I’ve had my eye on getting some smoke grenades for a couple months and saving them for a shoot with my dragon priestess cosplay. I had been looking up ideas for creating an atmospheric effect involving smoke or vapour and decided on the coloured smoke emitting grenades. As I like to shoot outside usually far away from any hope of a power outlet for a smoke machine the self combusting grenades were my choice. The grenades are really handy, they self light after pulling a cord. No lighter or matches required. Originally designed for paintball tournaments and adopted by photographers they are heavily pigmented in multiple colours. I chose black and purple.


I’d recommend getting a helper to ignite the grenade and put it where it needs to go. They only give off smoke for 30 to 110 seconds and the photographer needs to be in position for the shot. Also the model needs to be prepared for the amounts of smoke these babies gulch out.



I had it in mind to get the smoke to come out of a hand made censer inspired by pottery and architecture I had seen in concept art for Skyrim. The first one we used was an extra large black smoke grenade that positively gulched so much smoke it was overwhelming. I was not prepared with the force by which it came out of the tube and how it wafted up into my robes and in my face. It also stained my costume black in some places but that shot was worth it! The stained washed out with some gentle soap and hand scrubbing.


photo by the smack photography



photo by the smack photography


Geoff of the Smack Photography describes what he likes about the smoke grenades.

The contours, shapes and textures that can be created with the right lighting. Adds another dimension to the image by using the shadows.
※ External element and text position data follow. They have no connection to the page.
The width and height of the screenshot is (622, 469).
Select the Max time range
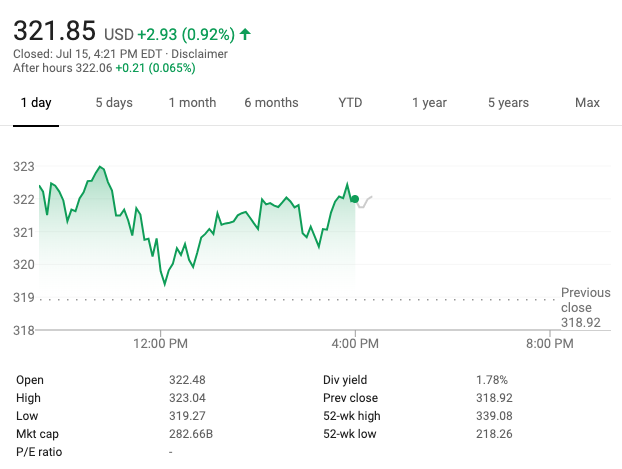[587, 103]
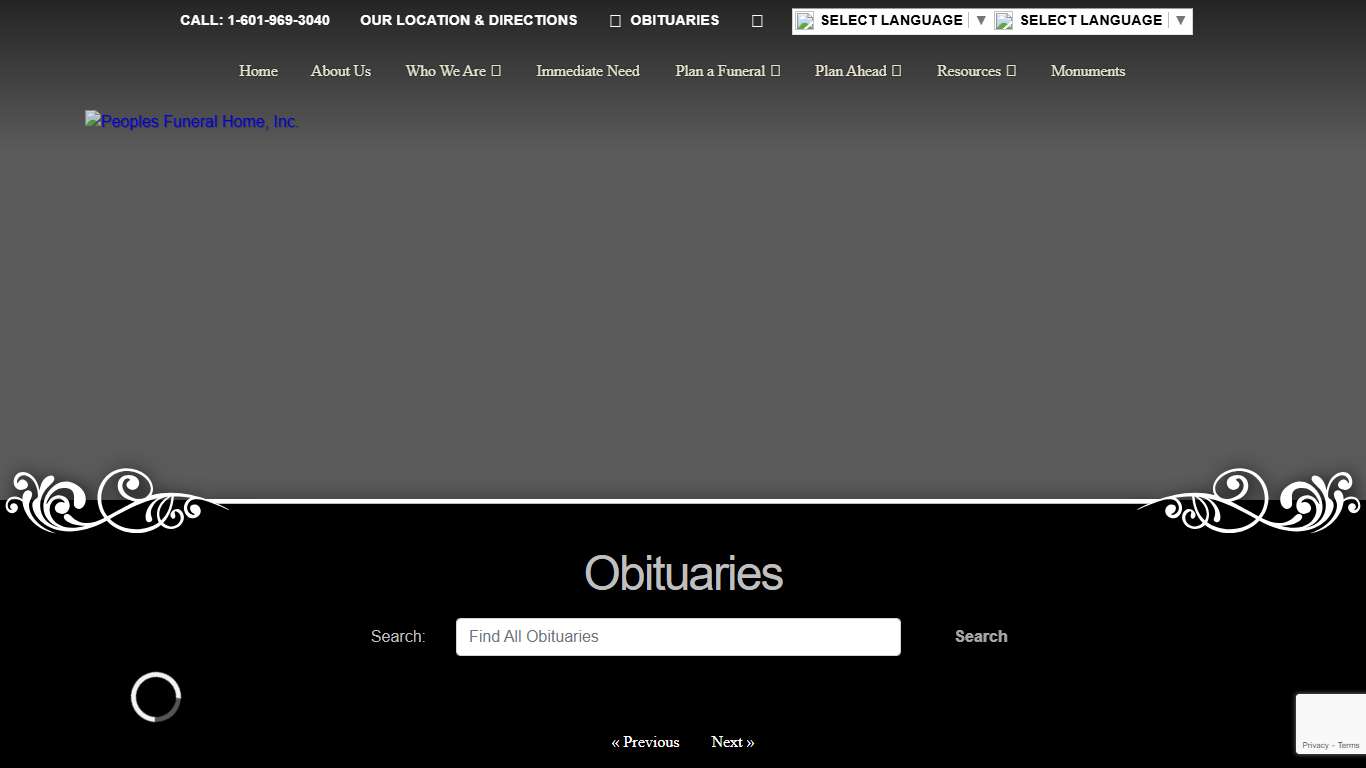Click the icon beside OBITUARIES link
Screen dimensions: 1366x768
click(614, 20)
Allows the viewer to experience more of a “3D” aspect to a flat or one dimensional image.


Sensing the direction of the wind and air currents is important for using these. Our second attempt had all the smoke rising into the air and disappearing almost right away with no lingering mists as the wind was blowing it away form us. Bye smoke, thanks for sticking around…

After the first few times we decided to ignite the last grenade and throw it under some fallen trees. This effect was much better, the smoke tendrils rose out from multiple points creating a larger field of purple haze that gradually lifted above into the trees for some beautiful shots. Even when it was faint it cast a purple hue into the air, adding a mysterious affect that I really loved.


photo by desiree marie


Some tips for using the coloured smoke grenades;


  1. Do not use them if surrounded by flammable material. They emit sparks when first ignited and can set your environment on fire.
  2. Get a friend to help. While the photographer and model are in position get the friend to ignite the grenade and put it where you want it.
  3. Get a few extra grenades and set them off before you start shooting. Then you’ll have a better sense of how the air currents are moving the smoke around.
  4. Don’t use them when its windy, the smoke will just get blown away.